# UK Soap and Drama Discussion > Coronation Street > General >  Corrie on Friday now airs without half hour break on Fridayx

## Perdita

ITV have now merged the 2 episodes of Corrie on a Friday into one. Meaning Coronation Street now airs for one whole hour without the half an hour break in between on Fridays. This comes into affect from Friday 22nd February. This now also means clashes with EastEnders. 😱😲

----------


## Ruffed_lemur

> ITV have now merged the 2 episodes of Corrie on a Friday into one. Meaning Coronation Street now airs for one whole hour without the half an hour break in between on Fridays. This comes into affect from Friday 22nd February.
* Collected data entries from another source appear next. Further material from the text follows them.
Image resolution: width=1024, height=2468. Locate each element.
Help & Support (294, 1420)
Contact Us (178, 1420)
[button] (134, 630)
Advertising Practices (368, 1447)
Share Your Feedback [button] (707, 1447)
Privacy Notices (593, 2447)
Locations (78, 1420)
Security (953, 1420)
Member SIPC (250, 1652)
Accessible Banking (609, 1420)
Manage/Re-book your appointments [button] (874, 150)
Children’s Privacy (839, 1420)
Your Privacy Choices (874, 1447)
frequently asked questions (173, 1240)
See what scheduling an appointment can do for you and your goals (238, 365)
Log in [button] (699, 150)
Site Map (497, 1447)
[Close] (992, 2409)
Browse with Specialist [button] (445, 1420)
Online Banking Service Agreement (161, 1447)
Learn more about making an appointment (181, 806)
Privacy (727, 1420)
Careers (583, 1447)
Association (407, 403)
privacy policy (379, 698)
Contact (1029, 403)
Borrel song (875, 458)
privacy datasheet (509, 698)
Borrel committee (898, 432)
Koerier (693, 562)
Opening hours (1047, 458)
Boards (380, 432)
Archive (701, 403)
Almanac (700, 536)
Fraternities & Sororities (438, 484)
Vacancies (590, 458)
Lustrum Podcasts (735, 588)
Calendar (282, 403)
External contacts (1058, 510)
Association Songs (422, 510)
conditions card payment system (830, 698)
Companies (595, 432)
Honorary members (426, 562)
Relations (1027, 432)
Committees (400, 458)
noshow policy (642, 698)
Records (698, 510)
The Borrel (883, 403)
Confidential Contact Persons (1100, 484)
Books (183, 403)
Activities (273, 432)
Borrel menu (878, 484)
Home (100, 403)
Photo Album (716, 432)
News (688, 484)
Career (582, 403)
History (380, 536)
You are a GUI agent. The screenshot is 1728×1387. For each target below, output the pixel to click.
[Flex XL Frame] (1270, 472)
This now also means clashes with EastEnders. 😱😲


The first one doesn't.  Eastenders is on at 8.30 p.m.

----------


## lizann

> The first one doesn't.  Eastenders is on at 8.30 p.m.


not 8pm anymore?

----------


## Ruffed_lemur

> not 8pm anymore?


Not sure, might just be one.  Would make sense to avoid a clash though.

----------


## Ruffed_lemur

Next Friday's Eastenders is on at 8.30 pm again.  Looks set to continue at this time.

----------


## flappinfanny

There is a rumour itv will be showing a new series of Midsomer Murders in the Friday slot?

----------